On the student services side of the institution, budget cuts have meant elimination of staff positions that have come just as the state legislature has mandated that each matriculated student has an educational plan, which means an increase in student services that need to be provided.

To manage this increase in workload amid reduced resources, the college has implemented two technologies—Ask Foothill, an online information service that provides automated answers to common questions, and DegreeWorks, a Web-based academic advising and degree audit tool.

Ask Foothill has reduced the number of phone calls from students asking routine questions and has provided essential information to students that helps them be more informed for meetings with admission and records and counseling staff.

Ask Foothill does not eliminate the need for staff, but it has enabled students to get timely answers to their questions, which helps in retention “because we have quite a few [colleges] in close proximity. Sometimes students get so frustrated. If they don’t get their questions answered right away, they’re just on to the next school,” Balducci says.

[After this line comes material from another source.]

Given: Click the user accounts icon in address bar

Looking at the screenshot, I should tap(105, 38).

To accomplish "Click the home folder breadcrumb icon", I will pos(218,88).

Having an educational plan for each matriculated student means an increased demand for counseling services. “We realized that’s an immense workload for counselors for every student to have an educational plan. We didn’t want this sort of factory farming of educational plans where the counselors do just technical or clerical work in building these educational plans. There is a counseling component to developing these plans—[counselors need to consider] things such as the students’ personal life, their academic skills, the amount of knowledge they have coming in, and their maturity level,” Balducci says.

The college implemented DegreeWorks to streamline the process of developing educational plans. Students have 24/7 access to DegreeWorks and can “play with the educational plan,” calculate GPA, and run different scenarios to see how a possible change of major might play out, which is useful given the fact that 65 percent of incoming students will change their major in the first year.

Peak usage of DegreeWorks and Ask Foothill typically occurs between 11 p.m. and 2 a.m., providing convenience to students.

“We made it really clear to students, counselors, and everyone in the college that we’re not replacing counselors with this system. It’s a tool to assist them,” Balducci says.

With all the changes at Foothill, buy-in from faculty and staff has been essential to success. Getting buy-in comes from asking for feedback and input from those affected by the changes so they feel that they have some say as to how to meet the state requirements.

Collaboration among academic affairs, student services, and IT has helped morale, Balducci says. “We have this mentality that we’re all in it together. Let’s create something and use this time to really implement a strong system and weed out what wasn’t working before.”

The sense of a common purpose has helped maintain morale. Starer reminds faculty and staff that the budget cuts are not random or some “top-down Machiavellian plot to unseat the staff or the faculty.” Rather, he sees these changes as strategies to maintain the core of the institution. “I think if you’re up front with people that you have to conserve the core [because] hopefully that will conserve the entire entity, people may not like it, but at least they may understand why it’s taking place.”